Lord pointed out that it was not the job of companies to tell consumers what to care about, saying, “There needs to be more clarity around the benefit that consumers, society, government, bondholders, shareholders, from companies being more at the forefront of the sustainable transition to net zero.
“We need more data, we need more science, we need more discussion. Transparency, openness and better data will help us make progress.”
Nonetheless, Asia needs to do more, Hongchoy said. “Government also needs to provide more leadership. In a lot of countries in in Asia the government is thinking about development, rather than how we develop on a sustainable basis. However we will regret it very soon if we keep doing it this way.”
Changing work patterns catalyzed by the pandemic led to some commentators predicting the death of the office, however the panel was optimistic that office real estate has a solid future in the hybrid working future. Lord said: “Flexibility is good, it benefits more women in the workplace for example, but there has to be a recognition that there is a lot lost by too much remote by too much dialing in from home.
“There needs to be a kind of a core location for staff to get together, which is obviously good for office investors. Depending on the type of work, that getting together might be three or four days a week, or one day a week.”
She mentioned that her personal experience showed that flipping from working at home to working from the office without planning caused productivity to fall, suggesting this organization would be important for companies going forward and that tools to help them do it would be good investments.
Ballon said business had not been able to quantify “the cost of not being together”, saying he regretted his virtual presence at the summit, as it meant he could not participate in conversations which occurred after the content sessions.
The panel concluded with some advice from the three panelists about what approach to take during the difficult economy. Hongchoy was blunt: “Think long term, but try to survive in the short term.”

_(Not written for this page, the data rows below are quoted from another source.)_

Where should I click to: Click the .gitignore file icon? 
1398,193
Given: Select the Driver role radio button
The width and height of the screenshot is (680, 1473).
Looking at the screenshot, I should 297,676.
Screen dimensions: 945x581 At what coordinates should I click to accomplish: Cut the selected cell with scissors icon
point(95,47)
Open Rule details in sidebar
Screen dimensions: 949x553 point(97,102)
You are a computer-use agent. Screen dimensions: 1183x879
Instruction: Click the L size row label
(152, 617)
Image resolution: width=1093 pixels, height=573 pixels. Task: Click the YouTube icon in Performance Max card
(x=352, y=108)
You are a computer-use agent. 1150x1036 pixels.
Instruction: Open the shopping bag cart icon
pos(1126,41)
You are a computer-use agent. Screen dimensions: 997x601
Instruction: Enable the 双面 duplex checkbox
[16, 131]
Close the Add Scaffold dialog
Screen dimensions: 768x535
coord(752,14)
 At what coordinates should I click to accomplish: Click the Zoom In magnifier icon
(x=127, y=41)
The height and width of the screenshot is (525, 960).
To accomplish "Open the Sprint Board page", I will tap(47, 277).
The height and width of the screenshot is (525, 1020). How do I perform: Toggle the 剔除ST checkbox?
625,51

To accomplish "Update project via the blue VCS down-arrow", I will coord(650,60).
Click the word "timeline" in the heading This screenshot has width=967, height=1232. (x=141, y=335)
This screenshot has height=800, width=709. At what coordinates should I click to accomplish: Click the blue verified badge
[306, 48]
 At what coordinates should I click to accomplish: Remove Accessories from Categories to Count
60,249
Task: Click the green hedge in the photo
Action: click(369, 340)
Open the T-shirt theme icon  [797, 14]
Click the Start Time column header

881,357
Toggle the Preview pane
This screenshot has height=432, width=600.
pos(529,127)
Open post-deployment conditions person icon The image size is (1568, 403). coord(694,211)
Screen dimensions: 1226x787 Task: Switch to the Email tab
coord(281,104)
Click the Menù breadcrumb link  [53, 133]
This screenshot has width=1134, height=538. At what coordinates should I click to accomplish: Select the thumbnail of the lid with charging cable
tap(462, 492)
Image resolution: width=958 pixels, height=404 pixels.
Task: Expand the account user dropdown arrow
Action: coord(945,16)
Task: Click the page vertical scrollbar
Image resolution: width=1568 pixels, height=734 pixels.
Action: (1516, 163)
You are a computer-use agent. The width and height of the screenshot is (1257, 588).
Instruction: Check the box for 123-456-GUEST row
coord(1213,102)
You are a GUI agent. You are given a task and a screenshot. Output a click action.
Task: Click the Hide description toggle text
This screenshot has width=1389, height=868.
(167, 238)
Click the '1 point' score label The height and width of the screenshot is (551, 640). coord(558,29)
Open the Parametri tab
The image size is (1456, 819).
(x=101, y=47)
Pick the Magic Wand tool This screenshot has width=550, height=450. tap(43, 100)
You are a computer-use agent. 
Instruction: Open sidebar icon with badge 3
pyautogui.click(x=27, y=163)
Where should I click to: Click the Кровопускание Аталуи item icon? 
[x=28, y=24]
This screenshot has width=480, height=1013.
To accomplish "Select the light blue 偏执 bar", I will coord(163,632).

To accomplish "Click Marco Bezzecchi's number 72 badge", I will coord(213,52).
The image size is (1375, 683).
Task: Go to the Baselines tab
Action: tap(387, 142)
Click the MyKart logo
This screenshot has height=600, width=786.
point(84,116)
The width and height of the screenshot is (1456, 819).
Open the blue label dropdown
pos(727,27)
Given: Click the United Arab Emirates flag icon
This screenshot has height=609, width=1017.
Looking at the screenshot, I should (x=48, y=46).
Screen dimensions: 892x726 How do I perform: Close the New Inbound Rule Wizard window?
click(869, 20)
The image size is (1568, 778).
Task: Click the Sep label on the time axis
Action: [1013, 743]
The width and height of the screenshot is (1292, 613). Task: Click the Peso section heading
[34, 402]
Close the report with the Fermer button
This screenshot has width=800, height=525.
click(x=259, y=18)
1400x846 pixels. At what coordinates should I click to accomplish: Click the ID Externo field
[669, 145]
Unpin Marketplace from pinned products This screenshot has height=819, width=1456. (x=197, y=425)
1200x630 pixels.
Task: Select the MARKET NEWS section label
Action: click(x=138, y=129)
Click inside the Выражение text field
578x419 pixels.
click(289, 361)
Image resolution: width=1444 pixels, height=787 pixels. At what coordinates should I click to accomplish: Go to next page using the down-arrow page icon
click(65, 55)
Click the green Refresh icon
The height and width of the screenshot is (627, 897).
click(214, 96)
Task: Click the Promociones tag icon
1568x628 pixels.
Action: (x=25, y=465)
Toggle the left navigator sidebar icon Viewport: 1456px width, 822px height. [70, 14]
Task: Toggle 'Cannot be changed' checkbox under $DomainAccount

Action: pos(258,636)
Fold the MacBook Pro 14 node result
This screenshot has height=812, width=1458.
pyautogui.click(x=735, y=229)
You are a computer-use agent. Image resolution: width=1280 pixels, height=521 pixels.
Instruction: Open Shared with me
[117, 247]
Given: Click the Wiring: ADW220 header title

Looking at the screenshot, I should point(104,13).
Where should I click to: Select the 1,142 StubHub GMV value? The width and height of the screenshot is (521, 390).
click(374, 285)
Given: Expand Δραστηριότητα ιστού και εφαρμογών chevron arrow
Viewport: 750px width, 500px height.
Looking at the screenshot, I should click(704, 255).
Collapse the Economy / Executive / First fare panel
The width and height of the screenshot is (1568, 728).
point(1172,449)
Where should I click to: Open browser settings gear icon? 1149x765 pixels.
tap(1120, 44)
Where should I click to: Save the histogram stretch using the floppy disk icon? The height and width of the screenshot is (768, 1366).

“Don’t get distracted by the short-term headaches that we have over the next 18 months,” said Lord. “Remember that investing is for the long term. Think through the noise of what is happening right now, protect yourself and protect your portfolios through this period, but you’ve got to focus on those long-term themes, such as China or the transition to net zero.”
Ballon argued: “In these confusing time periods one can make the best investments. It’s when there’s no consensus on how to make money. The last few years, everyone’s been rushing to industrial and logistics, and everyone’s been fleeing retail. People have overplayed that. And so I think what has to be done in an environment like this is to chart your own path.”